For many people who spend a great majority of their day sitting, it is important we support our lower backs. Whilst it may feel comfortable to slouch ourselves in our chairs, the lack of support on our backs can place strain on already sensitised muscles and soft tissue. To reduce the risk of back pain, there are a few steps we can take to ensure we are sitting correctly:

  • Adjust our chairs so our lower backs are supported
  • Rest our feet flat on the floor and don’t cross our legs
  • Have our screens at eye level to avoid having to bend our necks

Another unhealthy practice within the workplace is the posture of holding a telephone between your ear and your shoulder also known as ‘cradling your phone’. This may appear to be more practical, however this position is unnatural for both your neck and shoulders. Over time, this posture can begin to place a strain on both the muscles and the soft tissues and increases the risk of developing a painful strain.

Another problem that may occur is Repetitive Strain Injury (RSI) which is a general term used to describe the pain felt in muscles, nerves and tendons caused by repetitive movement and overuse. The condition usually affects parts of the upper body and spending a lot of time using a computer is a common cause. To prevent the symptoms of RSI. NHS recommends we try:

  • To use keyboard shortcuts instead of our mouse to navigate
  • Using autocorrect features to save us unnecessary keystrokes
  • To take regular breaks to avoid sitting in the same position for long periods.

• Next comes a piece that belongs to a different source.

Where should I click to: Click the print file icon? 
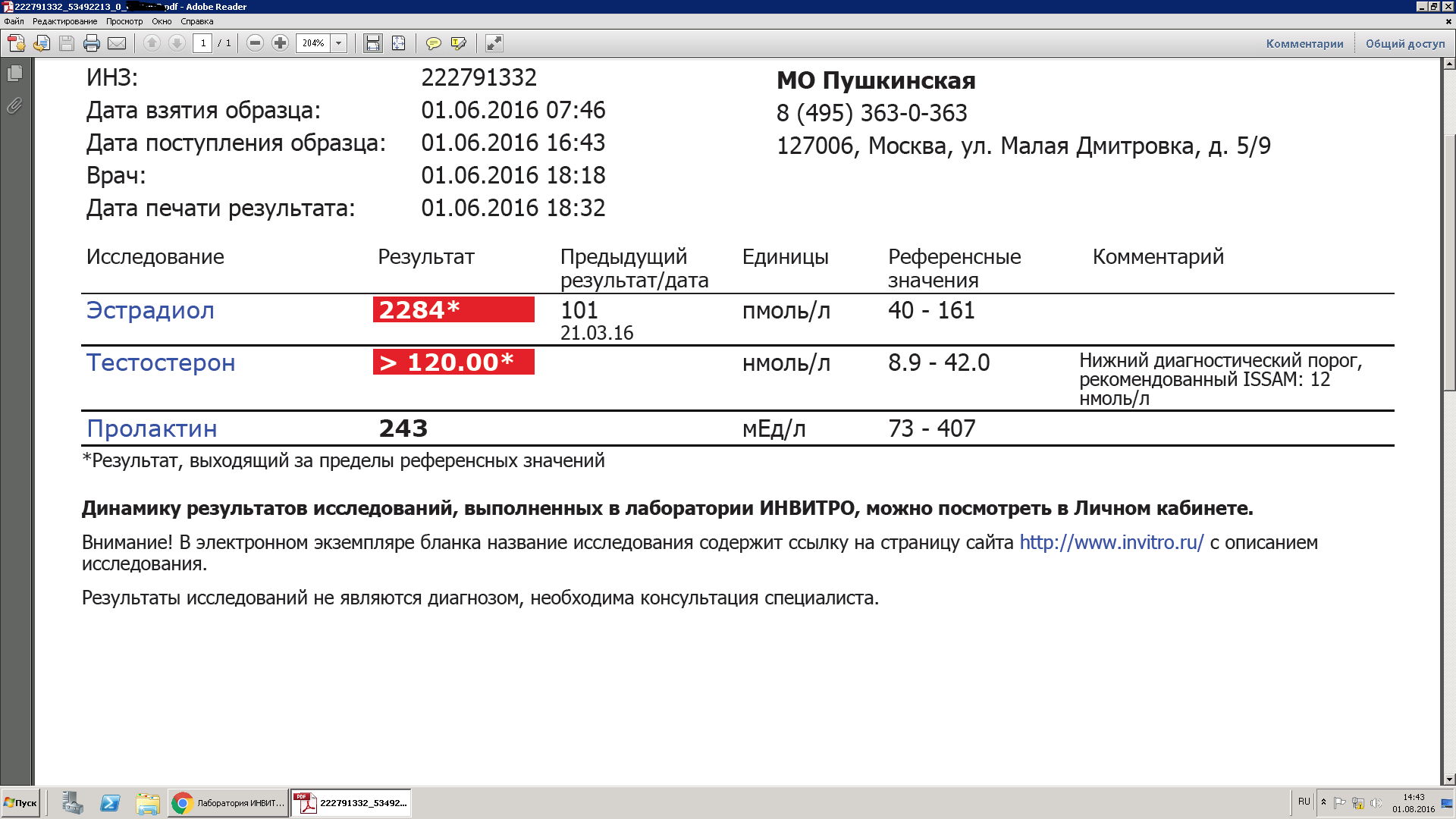(x=92, y=43)
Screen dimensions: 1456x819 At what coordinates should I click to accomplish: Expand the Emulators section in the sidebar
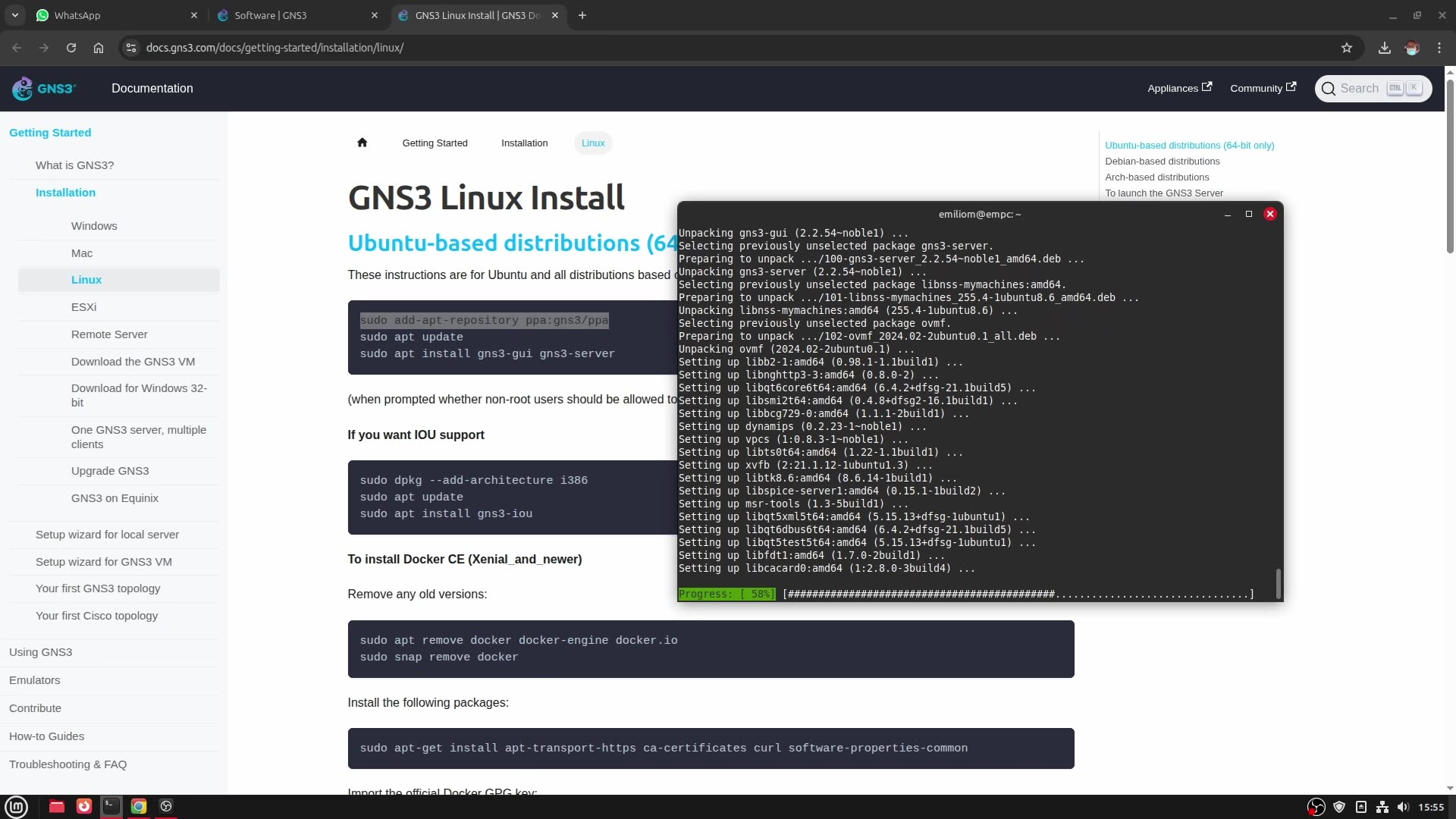(34, 679)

Being aware of our stress levels

In 2018/19, the Health and Safety Executive (HSE) revealed that over 600,000 people in the UK reported experiencing work-related stress, depression or anxiety. Some physical signs of stress include:

  • Problems sleeping
  • Headaches, chest pains or high blood pressure
  • Feeling sick, dizzy or faint
  • Muscle tension

Stress at work can be caused by a lot of factors. The HSE identified the 6 primary causes of work-related stress to be:

  • The demands of the job
  • The amount of control we have over our work
  • A lack of support from managers
  • Failure to build relationships with other staff members
  • Not understanding our role or what’s expected of us
  • Change and how it is managed

Our stress management is vital in the workplace to prevent us from being at risk of developing a mental health problem. The NHS provides some general advice on coping with stress:

  • Take control.  Try to find a solution to the problem.
  • Work smarter, not harder. Prioritise your work and concentrate on what will make a difference.
  • Avoid unhealthy habits. Relying on alcohol, smoking and caffeine could make the problems worse in the long run.

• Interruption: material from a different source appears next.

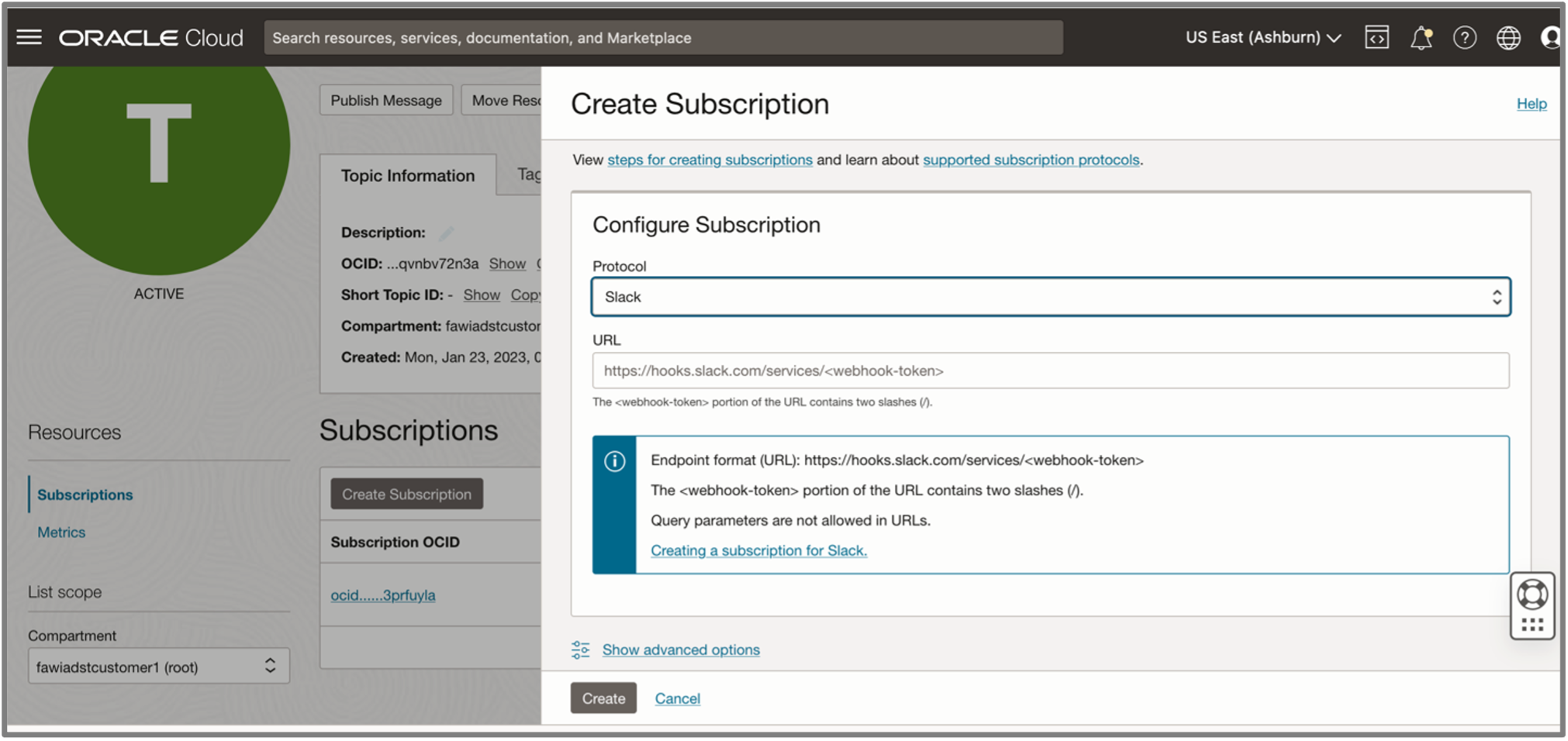Open the Cloud Shell developer tools icon
The width and height of the screenshot is (1568, 741).
coord(1377,36)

The most important way to stay healthy at work starts with self-awareness. By being aware of these small issues and the adjustments we need to make to our daily work routine, we could improve our wellbeing and prevent any long-term damage.

Disclaimer: The content of this website is provided for informational purposes only and does not substitute the medical advice from a healthcare professional.